In the first stage, tests over the convergence and segmentation properties of the Gaussian and the Poisson mixture components were performed; so that an appropriate formulation for the DCKernel() function be selected to estimate stimulation of DC on presentation of new antigen (a pixel value). The AIS based adaptive model presented in the algorithm above makes use of the density based kernels to add more and more clusters on finding a danger signal produced due to an antigen not activating any of existing antibodies. This adaptive model applies an infinite learning model; let us call the variations as the artificial immune Gaussian mixture model (AIGMM) and artificial immune Poisson Mixture model (AIPMM) respectively. The models were tested with a grey-level satellite image of landscape. The convergence of the learning algorithm was tested through maximization of log-likelihood of the posterior affinity weights, as given in the algorithm above. As observed in the visual outcome shown in figure 2, the Gaussian model converges earlier than the Poisson model; in fact convergence of later could not be achieved even until running the models until generation of 5 segments. As we observe in Figure 2, the segmentation achieved through the AIPMM shows slight modification in the right half of the image with more number of segments in comparison to those of the AIGMM. However, due to the difficulty of non-convergence of the AIPMM as compared to the assured convergence of the AIGMM, the former is considered an inferior choice for the model estimation purpose. The outcome of the AIGMM is comparable to that of the widely used segmentation method Fuzzy C-means (FCM), tested for generation of 3 segments. Observing the results of the AIGMM and the FCM in comparison with the original image, it is found that the AIGMM avoids the unnecessary segregation in form of extra black patches in the middle portion of the right half of image of FCM. The observation of the left upper portion also shows better ‘automatic’ segmentation by the AIGMM in comparison to FCM used for the same number of segments.

a)                    b)                     c)

d)                      e)                       f)

Figure 2: Image Segments generated: a) Original Image b) AIGMM:1.602sec c)FCM : 0.7836 sec. d) AIPMM: 2.74sec e) Log likelihood convergence plot for AIGMM f) Log likelihood convergence plots for AIPMM

  • B.    Analysis of performance of Gaussian Mixture vis-à-vis Poisson Mixture based model estimation

The results of experiments conducted in the first stage indicated the use of the Gaussian mixture components to formulate the function DCKernel(); for computing the affinities of the antigens to the antibodies and guide further evolution of optimal sets of antibodies representing the image segments. Observed theoretically, the estimation of the Poisson mixtures uses only single parameter µ j that is the mean of each mixture component. In case two components generated during the evolution process have similar µ j values, they would in essence represent the same feature. If the means become equal, the two corresponding components would not be identified uniquely. Such evolutions during the learning process, would affect the convergence adversely and estimation becomes intractable. In such case the data points would have equally valid and significant affinity to each segment giving high likelihood, while on the contrary undesirable segments would be present. In case of the Gaussian mixtures variance or std. deviation is used as another parameter. A characteristic problem related to cluster assignment was argued in [29]. It is observed that in case of two components having close means, the component with the larger variance would be split. The resulting segment with smaller variance would have a higher likelihood so causing it to attract the points close to the common mean of the two segments. Thus the component with larger variance would contain the points farther from the mean, both high and low, although the later being disjointed in grey level. We observe that this problem of controlling the splitting of component is handled appropriately within the framework of the adaptive-DCA discussed below wherein the system parameter ‘eps’ is used to simulate the process of necrosis occurring during the self-adaptive natural immune system.

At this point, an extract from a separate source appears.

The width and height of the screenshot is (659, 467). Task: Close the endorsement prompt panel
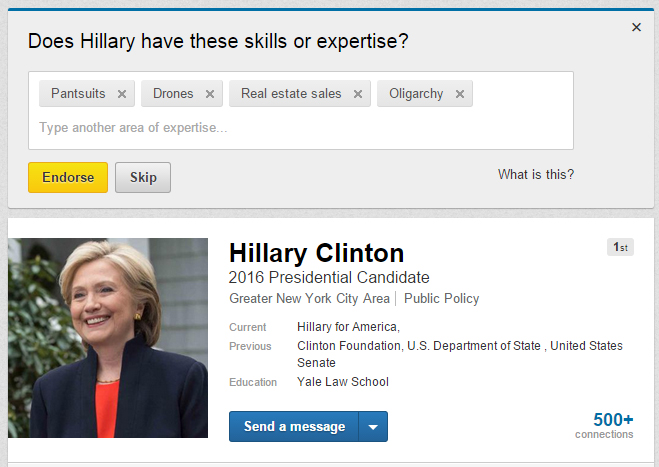pyautogui.click(x=636, y=28)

  • C.    Second Stage Experiment

In the second stage experiments were conducted to test the image segmentation efficiency and other relevant properties of our algorithm. The quality of segmentation performed autonomously by our algorithm were then compared with those of the FCM executed for the same number of components as generated by the former, contrasted on the basis of the PBM measure. The results of experiments presented in subsequent section convincingly support viability of the proposition.

When tested for the synthetic data with Gaussian noise, as used above, setting up a uniform splitting threshold resulted into very few clusters when low and when set to a high value, it created numerous segments, impractical for acceptance. Following are the typical results representing outcomes of several executions for threshold value 0.002 with the five-segment image. When observed, the minimum probabilistic-affinity value was around .4 after the iteration progressed with the two resulting segments. Quite perceivably the subsequent iterations did not split segments beyond two.

Figure 5. Segmentation with DCA having the necrosispressure-gradient applied over synthetic data with five segments: a) Image without Noise, b) Corresponding histogram, c) Image after segmentation d) Corresponding histogram, e)

Log-likelihood convergence plot, f) Q-Q plot

a)                    b)                     c)

d)                        e)                   f)

Figure 3. Segmentation with DCA without the necrosispressure-gradient applied over synthetic five segment image : a) Image with Gaussian Noise, b) Corresponding histogram, c) Image after segmentation d) Corresponding histogram, e) Loglikelihood convergence plot, f) Q-Q plot

  • d)                            e)                           f)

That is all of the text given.